Awalnya sidang yang dipimpin Wakapolres Bolsel Kompol Dadang Suhendra, diagendakan berlangsung pukul 09.00 WITA, namun baru dimulai pukul 16.40 WITA tanpa alasan jelas.
Hal ini memicuh konflik dari pelapor Hadija Maksun (48) dan keluarga yang merasa Polres Bolsel mencoba melindungi terlapor.
Kericuhan pun pecah saat sidang baru akan dimulai.
Konflik dipicuh ketika sejumlah polisi melarang keluarga mengikuti jalannya sidang karena sidang akan digelar tertutup.
Mendapat perlakukan yang menurut keluarga tak sesuai aturan, mereka kemudian berteriak-teriak histeris karena merasa sidang kode etik terkesan ‘melindungi’ oknum anggota yang merekayasa kasus narkoba, hingga Hadija Maksun dijebloskan ke balik jeruji selama 61 hari sejak Desember 2021.
“Ini ada yang tidak beres, pihak Polres Bolsel dalam hal ini pak Kapolres seperti melindungi oknum anggota (Terlapor). Ada apa? Apakah karena duit? Sehingga Kapolres melindungi yang bersangkutan? Kami minta kejelasan atas kasus ini,” kata salah satu keluarga pelaporan Hj Safira Maksun sambil berteriak histeris serta membanting-banting dirinya di depan Wakapolres selaku pimpinan sidang kode etik.
Hampir satu jam kericuhan berlangsung akhirnya bisa teratasi setelah sejumlah anggota dan pihak pengacara korban, membujuk keluarga untuk tetap tenang.

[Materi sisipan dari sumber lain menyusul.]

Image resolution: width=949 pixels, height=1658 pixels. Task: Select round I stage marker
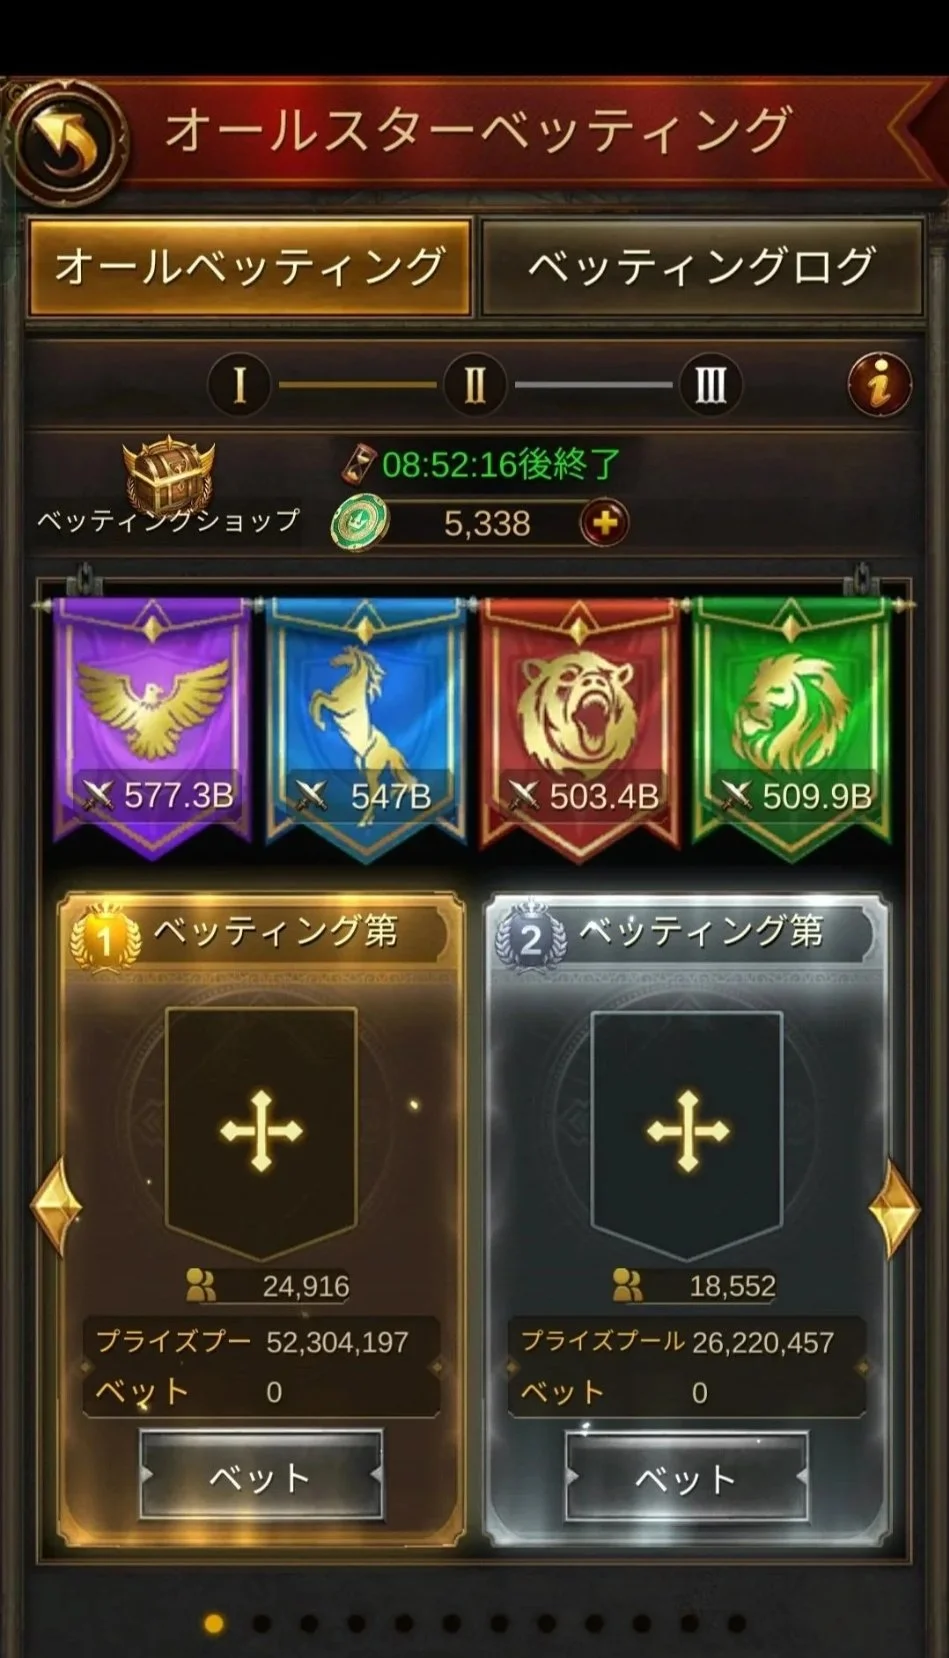click(239, 385)
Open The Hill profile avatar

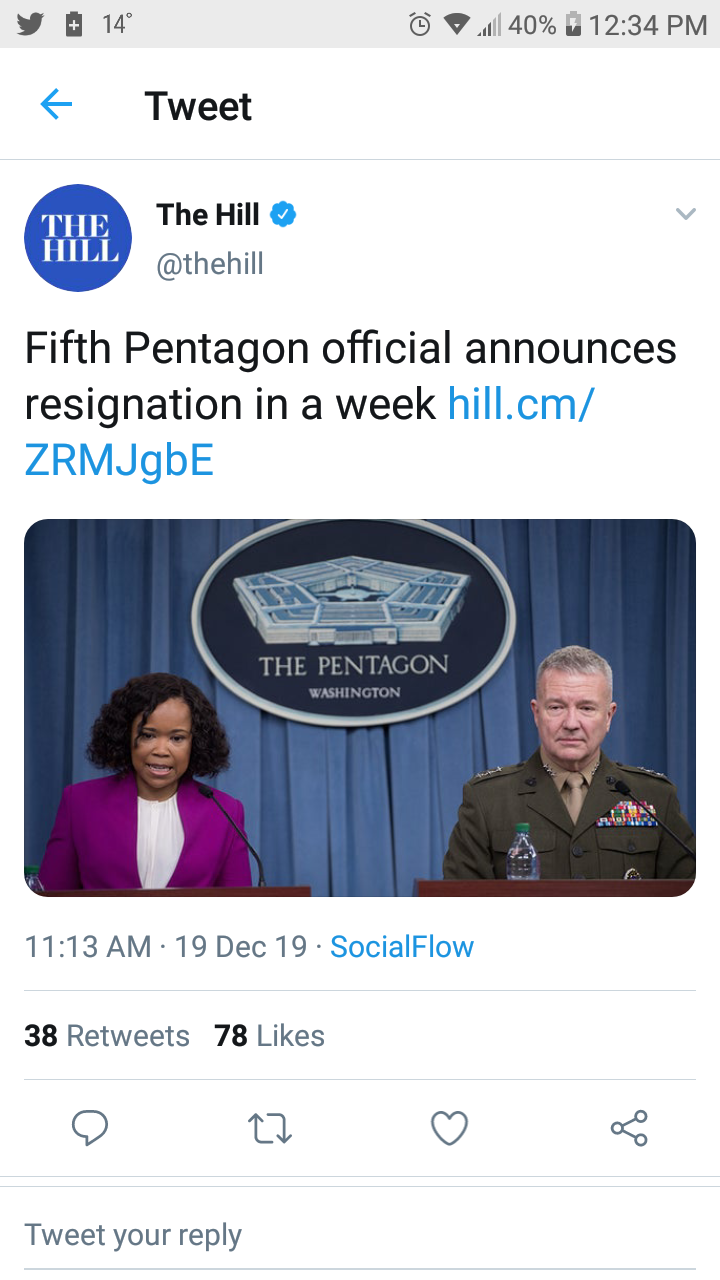pyautogui.click(x=78, y=238)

Namun, sidang akhirnya ditunda dan direncanakan akan dilanjutkan pada Senin (1/8/2022) besok.
Secara terpisah, Wakapolres Bolsel Kompol Dadang saat dikonfirmasi alasan melarang keluarga masuk ke lokasi sidang karena bahwa sidang kode etik berlangsung tertutup.
“Kami hanya mengundang saksi, sidang ditunda lantaran tidak dipernakan untuk umum dan bersifat tertutup,” kata Dadang.
Lanjutnya, sesuai peraturan Kapolri sidang kode etik polisi secara terbuka untuk kasus narkoba itu tidak berlaku, karena sudah berkoordinasi dengan AKP Felix selaku akreditor dari Polda Sulut.
“Itu tertutup karena atas perintah AKP Felix selaku akreditor dari Polda Sulut, dan sidang kami tunda untuk selanjutnya diagendakan kembali,” lanjutnya.
Sebelumnya Kapolres Bolsel AKBP Ketut Suryana, menyatakan sudah memberikan sanksi disiplin kepada lima anggota polisi, namun kenyataannya Briptu Muchammad masih bertugas seperti biasa dan tidak ada permintaan maaf kepada Hadijah.